The cost of building the wall may well be spent on other, more beneficial and effective responses to the economic woes and fear of immigration of the American working and middle class. To tackle the issue of unauthorized border crossing, there needs to be more comprehensive and well-researched solutions that can be employed. Historical evidence suggests that the most effective policies used to manage immigration focus on the countries of origin of unauthorized immigrants and create programmes and partnerships. Since trying to stop immigration altogether simply pushes the issue underground, as evidenced by the prevalence of people smuggling, experts have suggested the creation of an immigrant guest-worker programme. This would allow migrants to find work in the U.S., protect U.S. workers and fulfil the needs of employers in the U.S. Also, this addresses the root causes of the immigration problem in a diplomatic, cooperative manner. In response to Americans who fear they will lose their jobs to immigrants, the government could focus more on issues of unemployment and expanding the economy to create more jobs, rather than stopping immigration with a wall and creating separation. After all, addressing the fear of immigration only addresses a symptom and not the real cause of the struggle of working and middle class Americans.
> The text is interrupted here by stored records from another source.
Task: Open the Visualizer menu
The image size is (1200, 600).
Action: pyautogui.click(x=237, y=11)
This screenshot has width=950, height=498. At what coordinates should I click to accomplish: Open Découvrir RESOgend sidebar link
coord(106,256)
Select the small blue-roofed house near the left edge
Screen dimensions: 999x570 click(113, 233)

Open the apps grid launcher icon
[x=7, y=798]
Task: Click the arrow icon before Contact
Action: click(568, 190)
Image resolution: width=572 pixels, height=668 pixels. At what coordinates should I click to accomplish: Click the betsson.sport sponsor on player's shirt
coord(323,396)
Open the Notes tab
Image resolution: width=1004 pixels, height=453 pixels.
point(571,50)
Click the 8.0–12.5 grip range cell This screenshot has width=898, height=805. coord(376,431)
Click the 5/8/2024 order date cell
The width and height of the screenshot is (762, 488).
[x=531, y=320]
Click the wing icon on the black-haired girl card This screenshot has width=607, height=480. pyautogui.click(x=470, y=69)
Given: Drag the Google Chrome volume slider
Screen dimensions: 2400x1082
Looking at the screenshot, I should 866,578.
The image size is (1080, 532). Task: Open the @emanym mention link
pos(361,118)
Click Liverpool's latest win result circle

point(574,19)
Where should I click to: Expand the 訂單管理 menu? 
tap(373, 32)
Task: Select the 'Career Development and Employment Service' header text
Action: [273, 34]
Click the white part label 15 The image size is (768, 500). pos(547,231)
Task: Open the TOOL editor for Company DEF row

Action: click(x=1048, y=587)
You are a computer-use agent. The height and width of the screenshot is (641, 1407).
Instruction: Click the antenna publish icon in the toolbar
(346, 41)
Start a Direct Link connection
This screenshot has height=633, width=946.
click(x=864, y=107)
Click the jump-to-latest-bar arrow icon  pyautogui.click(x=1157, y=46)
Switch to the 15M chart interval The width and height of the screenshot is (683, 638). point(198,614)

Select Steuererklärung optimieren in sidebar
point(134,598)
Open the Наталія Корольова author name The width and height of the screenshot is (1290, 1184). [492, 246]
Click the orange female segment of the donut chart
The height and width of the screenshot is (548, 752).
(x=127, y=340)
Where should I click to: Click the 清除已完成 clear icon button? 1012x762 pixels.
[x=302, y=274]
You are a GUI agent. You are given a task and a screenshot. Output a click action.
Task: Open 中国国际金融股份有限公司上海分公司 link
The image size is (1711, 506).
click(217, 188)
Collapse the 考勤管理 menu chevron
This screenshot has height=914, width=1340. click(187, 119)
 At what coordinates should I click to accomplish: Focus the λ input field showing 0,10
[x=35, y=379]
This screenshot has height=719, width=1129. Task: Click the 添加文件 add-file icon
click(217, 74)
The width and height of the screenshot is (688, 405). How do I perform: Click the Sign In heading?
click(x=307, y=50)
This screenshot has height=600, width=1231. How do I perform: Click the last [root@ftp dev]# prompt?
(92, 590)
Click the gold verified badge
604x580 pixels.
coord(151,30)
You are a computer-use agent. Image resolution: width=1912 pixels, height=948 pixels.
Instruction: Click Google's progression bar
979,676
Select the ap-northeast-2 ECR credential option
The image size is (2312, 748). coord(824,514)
Overall, building a wall is an oversimplified and misguided solution to illegal immigration and to the feeling of economic insecurity. Not only would such a costly construction be deemed as a waste of money and resources, but it also separates people and distracts citizens and politicians from focusing on more important global problems like economic inequality, unemployment and other issues associated with globalization. Instead of building a wall, focus should be redirected to more relevant, cooperative and effective policies that directly improve the lives of all people.